Dataset records START
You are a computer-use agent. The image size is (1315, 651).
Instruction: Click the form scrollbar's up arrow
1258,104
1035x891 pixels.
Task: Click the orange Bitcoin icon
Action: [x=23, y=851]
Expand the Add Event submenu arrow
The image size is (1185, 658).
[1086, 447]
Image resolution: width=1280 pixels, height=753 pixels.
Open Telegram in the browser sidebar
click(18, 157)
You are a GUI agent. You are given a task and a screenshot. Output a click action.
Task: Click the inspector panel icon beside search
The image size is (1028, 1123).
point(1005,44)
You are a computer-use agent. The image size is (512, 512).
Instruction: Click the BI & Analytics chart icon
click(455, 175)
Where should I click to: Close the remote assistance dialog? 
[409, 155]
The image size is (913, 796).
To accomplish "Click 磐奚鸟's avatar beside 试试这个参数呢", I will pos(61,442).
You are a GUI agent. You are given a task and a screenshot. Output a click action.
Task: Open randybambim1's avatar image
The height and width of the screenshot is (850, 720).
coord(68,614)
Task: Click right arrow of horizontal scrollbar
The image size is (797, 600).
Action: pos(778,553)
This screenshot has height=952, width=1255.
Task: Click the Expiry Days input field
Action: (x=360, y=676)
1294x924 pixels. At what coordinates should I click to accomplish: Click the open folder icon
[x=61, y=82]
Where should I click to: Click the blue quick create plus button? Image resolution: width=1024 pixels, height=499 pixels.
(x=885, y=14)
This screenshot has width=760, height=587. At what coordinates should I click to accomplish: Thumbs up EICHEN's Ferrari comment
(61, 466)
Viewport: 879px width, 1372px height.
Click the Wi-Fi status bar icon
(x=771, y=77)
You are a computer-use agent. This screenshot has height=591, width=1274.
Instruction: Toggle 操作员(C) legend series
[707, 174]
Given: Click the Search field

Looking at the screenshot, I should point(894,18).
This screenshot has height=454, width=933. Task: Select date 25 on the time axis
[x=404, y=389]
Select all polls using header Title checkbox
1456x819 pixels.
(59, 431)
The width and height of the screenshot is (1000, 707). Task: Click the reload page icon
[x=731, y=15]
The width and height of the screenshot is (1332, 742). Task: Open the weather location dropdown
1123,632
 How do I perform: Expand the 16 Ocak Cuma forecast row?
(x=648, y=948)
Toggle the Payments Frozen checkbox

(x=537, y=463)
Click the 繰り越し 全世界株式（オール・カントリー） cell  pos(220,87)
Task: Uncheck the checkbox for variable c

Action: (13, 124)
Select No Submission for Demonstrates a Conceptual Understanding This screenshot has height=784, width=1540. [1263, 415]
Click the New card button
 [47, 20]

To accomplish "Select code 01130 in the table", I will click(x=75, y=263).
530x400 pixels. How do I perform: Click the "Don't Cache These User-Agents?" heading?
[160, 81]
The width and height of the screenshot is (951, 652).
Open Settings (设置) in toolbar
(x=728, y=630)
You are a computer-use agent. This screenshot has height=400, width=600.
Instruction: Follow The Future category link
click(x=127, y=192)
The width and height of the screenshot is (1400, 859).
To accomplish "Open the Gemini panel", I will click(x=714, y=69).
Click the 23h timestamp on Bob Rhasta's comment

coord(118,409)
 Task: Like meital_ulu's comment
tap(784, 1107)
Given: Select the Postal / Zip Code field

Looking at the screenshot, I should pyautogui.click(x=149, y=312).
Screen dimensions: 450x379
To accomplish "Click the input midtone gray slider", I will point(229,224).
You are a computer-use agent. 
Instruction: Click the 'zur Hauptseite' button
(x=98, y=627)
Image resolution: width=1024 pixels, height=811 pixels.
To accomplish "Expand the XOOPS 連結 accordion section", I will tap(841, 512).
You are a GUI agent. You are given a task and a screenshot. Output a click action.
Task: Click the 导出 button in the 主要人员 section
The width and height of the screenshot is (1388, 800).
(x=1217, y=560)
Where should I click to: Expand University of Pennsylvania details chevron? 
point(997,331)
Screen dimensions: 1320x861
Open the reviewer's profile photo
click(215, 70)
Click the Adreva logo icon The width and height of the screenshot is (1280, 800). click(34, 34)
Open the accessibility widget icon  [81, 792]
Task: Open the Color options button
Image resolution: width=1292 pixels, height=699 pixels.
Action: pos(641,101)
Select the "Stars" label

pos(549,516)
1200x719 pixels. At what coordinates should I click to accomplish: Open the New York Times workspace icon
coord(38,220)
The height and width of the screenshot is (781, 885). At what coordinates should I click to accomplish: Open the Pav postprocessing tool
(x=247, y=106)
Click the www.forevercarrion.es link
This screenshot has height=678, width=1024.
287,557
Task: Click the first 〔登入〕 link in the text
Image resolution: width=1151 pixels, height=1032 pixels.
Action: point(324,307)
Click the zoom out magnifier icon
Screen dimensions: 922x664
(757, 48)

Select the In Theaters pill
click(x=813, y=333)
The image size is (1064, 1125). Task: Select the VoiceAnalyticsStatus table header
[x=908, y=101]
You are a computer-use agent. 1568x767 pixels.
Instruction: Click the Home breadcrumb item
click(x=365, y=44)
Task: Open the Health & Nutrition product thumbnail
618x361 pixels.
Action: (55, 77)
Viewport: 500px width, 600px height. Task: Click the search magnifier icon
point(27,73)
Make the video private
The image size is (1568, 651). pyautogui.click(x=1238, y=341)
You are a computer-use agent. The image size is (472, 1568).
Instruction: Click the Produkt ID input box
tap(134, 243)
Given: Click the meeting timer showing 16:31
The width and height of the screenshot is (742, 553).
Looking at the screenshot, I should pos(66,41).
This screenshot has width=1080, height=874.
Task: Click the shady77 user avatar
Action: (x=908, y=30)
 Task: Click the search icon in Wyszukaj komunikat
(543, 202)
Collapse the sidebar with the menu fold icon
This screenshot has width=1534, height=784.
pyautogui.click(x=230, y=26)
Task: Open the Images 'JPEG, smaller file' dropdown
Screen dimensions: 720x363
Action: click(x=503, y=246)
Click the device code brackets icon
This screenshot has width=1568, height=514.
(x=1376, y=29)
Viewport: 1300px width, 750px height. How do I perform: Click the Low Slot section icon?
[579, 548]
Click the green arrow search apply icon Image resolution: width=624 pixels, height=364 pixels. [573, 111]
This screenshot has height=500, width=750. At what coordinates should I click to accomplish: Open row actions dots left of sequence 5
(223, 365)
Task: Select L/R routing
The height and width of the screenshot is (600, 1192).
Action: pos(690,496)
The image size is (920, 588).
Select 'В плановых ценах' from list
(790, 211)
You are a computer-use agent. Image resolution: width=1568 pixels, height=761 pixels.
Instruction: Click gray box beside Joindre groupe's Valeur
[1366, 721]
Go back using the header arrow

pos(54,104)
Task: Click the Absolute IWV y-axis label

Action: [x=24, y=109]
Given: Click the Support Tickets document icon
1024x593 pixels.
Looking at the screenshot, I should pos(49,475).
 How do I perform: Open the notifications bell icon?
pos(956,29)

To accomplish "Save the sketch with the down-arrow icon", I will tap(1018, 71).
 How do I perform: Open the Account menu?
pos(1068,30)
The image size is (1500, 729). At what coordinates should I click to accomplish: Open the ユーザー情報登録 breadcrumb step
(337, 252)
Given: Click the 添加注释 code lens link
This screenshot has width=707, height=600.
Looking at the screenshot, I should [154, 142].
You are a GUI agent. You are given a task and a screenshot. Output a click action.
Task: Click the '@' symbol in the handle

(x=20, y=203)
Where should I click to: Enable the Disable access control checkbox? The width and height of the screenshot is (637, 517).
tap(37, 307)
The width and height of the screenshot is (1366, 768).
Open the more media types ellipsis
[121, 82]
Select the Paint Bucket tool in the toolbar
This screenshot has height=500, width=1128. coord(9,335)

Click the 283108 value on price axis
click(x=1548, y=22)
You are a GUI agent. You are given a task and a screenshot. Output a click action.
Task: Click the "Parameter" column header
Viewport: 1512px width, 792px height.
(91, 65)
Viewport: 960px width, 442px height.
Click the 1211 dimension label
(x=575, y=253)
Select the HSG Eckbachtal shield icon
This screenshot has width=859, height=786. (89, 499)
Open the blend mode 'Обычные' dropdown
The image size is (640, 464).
Dataset records END
— Your goal —
Working from the material above, retype exactly the lines from the one with "Task: Open the Health" through the one with "Collapse the sidebar with the menu fold icon", both included, and only those lines.

— Result below —
Task: Open the Health & Nutrition product thumbnail
618x361 pixels.
Action: (55, 77)
Viewport: 500px width, 600px height. Task: Click the search magnifier icon
point(27,73)
Make the video private
The image size is (1568, 651). pyautogui.click(x=1238, y=341)
You are a computer-use agent. The image size is (472, 1568).
Instruction: Click the Produkt ID input box
tap(134, 243)
Given: Click the meeting timer showing 16:31
The width and height of the screenshot is (742, 553).
Looking at the screenshot, I should pos(66,41).
This screenshot has width=1080, height=874.
Task: Click the shady77 user avatar
Action: (x=908, y=30)
 Task: Click the search icon in Wyszukaj komunikat
(543, 202)
Collapse the sidebar with the menu fold icon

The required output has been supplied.